Jared Bowen: Erica Hirshler is the curator of Fashioned by Sargent, a new exhibition at the Museum of Fine Arts Boston that follows the threads of Sargent's process, even reuniting portraits with the original garments his sitters wore, like this opera cloak enveloping Lady Sassoon.

Erica Hirshler: He takes it and he pulls it across her body, and he turns out the lapel, so that you get this great swoop of pink satin across her body. And it makes for a much more interesting painting.

Jared Bowen: While the society portraits may have been Sargent's bread and butter, his true nourishment came from society's fringes.

He relished painting bohemian poets, playwrights and musicians. And, here, Sargent was as drawn to Ellen Terry as Lady Macbeth as he was to her costume.

Erica Hirshler: The costume is covered with beetle wings, which reflect the light and sort of shimmer blue-green.

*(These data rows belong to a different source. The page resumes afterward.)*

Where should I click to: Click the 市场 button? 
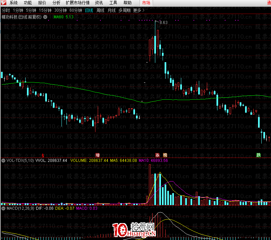(x=146, y=3)
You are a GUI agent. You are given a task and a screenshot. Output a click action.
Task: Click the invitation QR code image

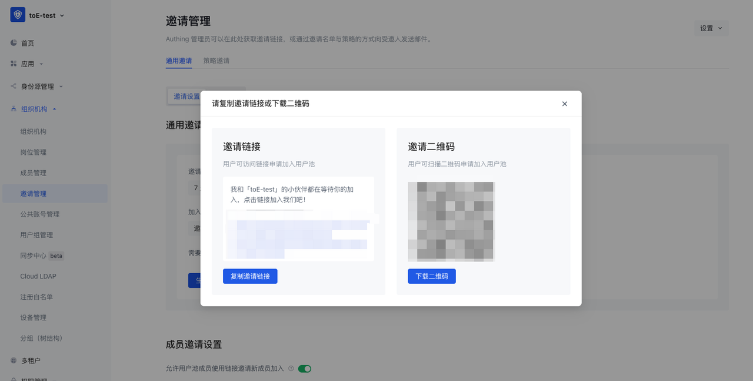click(x=451, y=221)
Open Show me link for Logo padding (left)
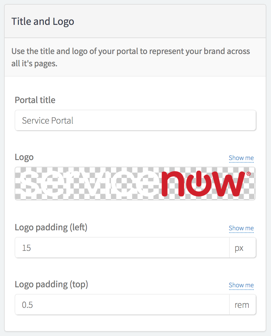Viewport: 271px width, 336px height. (x=241, y=228)
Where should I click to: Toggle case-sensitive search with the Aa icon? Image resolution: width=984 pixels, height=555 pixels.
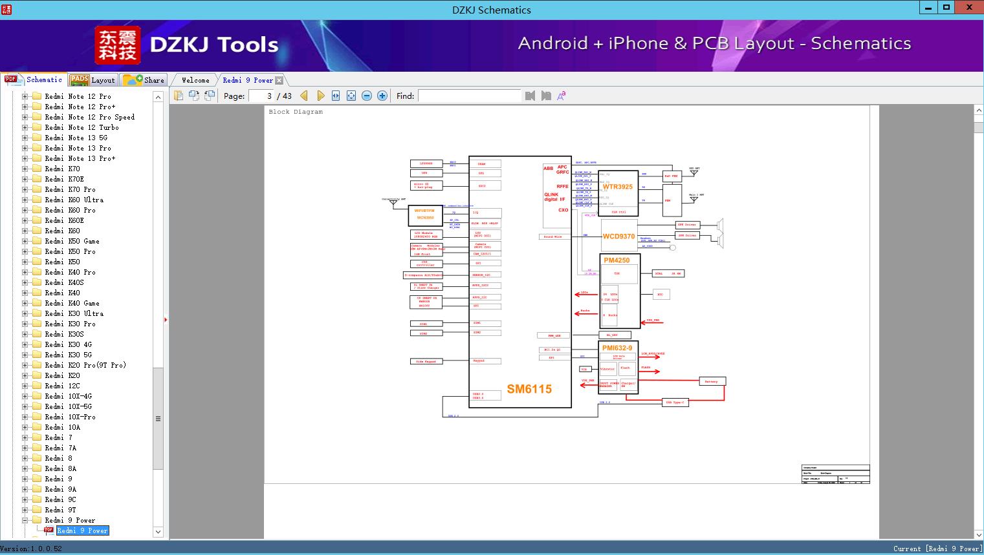pyautogui.click(x=562, y=95)
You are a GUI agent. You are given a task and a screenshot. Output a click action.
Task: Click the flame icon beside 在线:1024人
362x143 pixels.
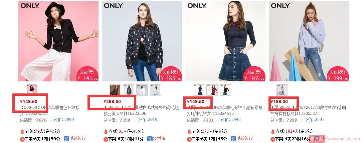coord(273,131)
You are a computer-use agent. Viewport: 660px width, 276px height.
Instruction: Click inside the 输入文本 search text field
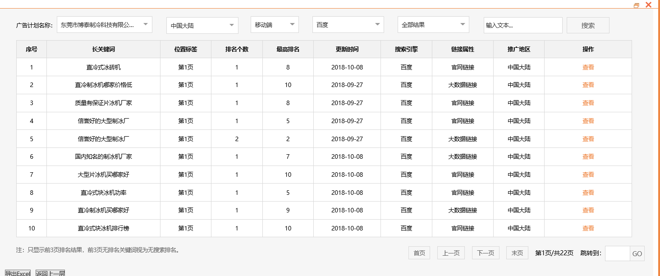coord(523,25)
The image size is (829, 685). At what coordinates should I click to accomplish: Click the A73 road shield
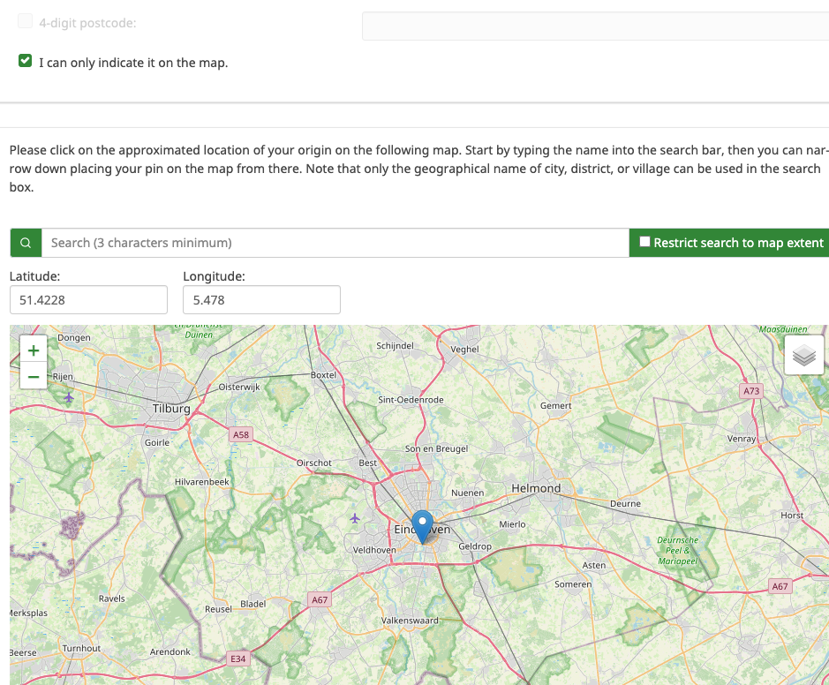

And the excitement of being able to paint something that was so unusual appealed to him.

Paul Fisher, Author, "The Grand Affair: John Singer Sargent in His World": I think there's a lot of Sargent's biography lurking in these paintings.

Jared Bowen: Paul Fisher is a Wellesley College American studies professor and author of the recent Sargent biography "The Grand Affair."

Far from the Gilded Age drawing rooms, he says the painter was also drawn to the transgressors, and had the daring to paint them, and all at a time, not unlike today, when society was publicly wrestling with gender fluidity.

Paul Fisher: Newspapers of the time often described this as the maladie du siecle, the illness of the century. Women were out and about. Men were seen as more complicated, maybe more effete. So there was a lot of anxiety. And Sargent capitalizes on that.

Jared Bowen: He did it boldly in this portrait of a well-known Parisian, the gynecologist Dr. Pozzi. For its startling intimacy, the painting was never shown publicly in Paris in Sargent's lifetime.

Paul Fisher: He's wearing a blood-red robe. And he's got cuffs and a collar that are highly pleated and somewhat feminine. So, Sargent is really sporting with gender here. Dr. Pozzi was a famous womanizer, but he had lots of queer friends in the circles in Paris.

And Sargent was kind of gripped by this man's charisma, and you can see it in the portrait. He has warring instincts. On the one hand, he's a very sort of shy, quiet, retiring man who loves his work. On the other hand, the provocation is part of his making a career for himself.

Jared Bowen: But provocation doesn't even begin to describe what Sargent did in 1884, when this portrait of the American-born Madame Pierre Gautreau was exhibited at the prestigious Paris Salon. She did not commission Sargent. Rather, he chased her.

Erica Hirshler: Everybody in Paris wanted to make an image of Madame Gautreau. One other American artist described her as black as spades and white as milk, and she sort of glided across the floor.

Jared Bowen: But when the portrait was unveiled with Gautreau's revealing gown, one strap originally painted slipping down her shoulder, and her skin so white it looked lavender, society revolted.

Erica Hirshler: One of Sargent's friends wrote that it was surrounded by shoals of jibing women. And also, in the press, they say that it looks like her dress is about to fall down. They say she looks like a corpse, she's so pale.

Jared Bowen: Gautreau was mortified and Sargent was singed. He later repainted the strap and found the experience bruising enough to leave Paris for London.

Erica Hirshler: Sargent, when he sold it to the Metropolitan Museum in 1915, he said: "I think it's one of the best things I have ever done."

It's interesting. She sort of retreated from society, but then, some years later, had another portraitist paint her portrait also in profile, also with one strap down.

Jared Bowen: And validating John Singer Sargent as both socially and fashion-forward.

For the "PBS NewsHour," I'm Jared Bowen in Boston.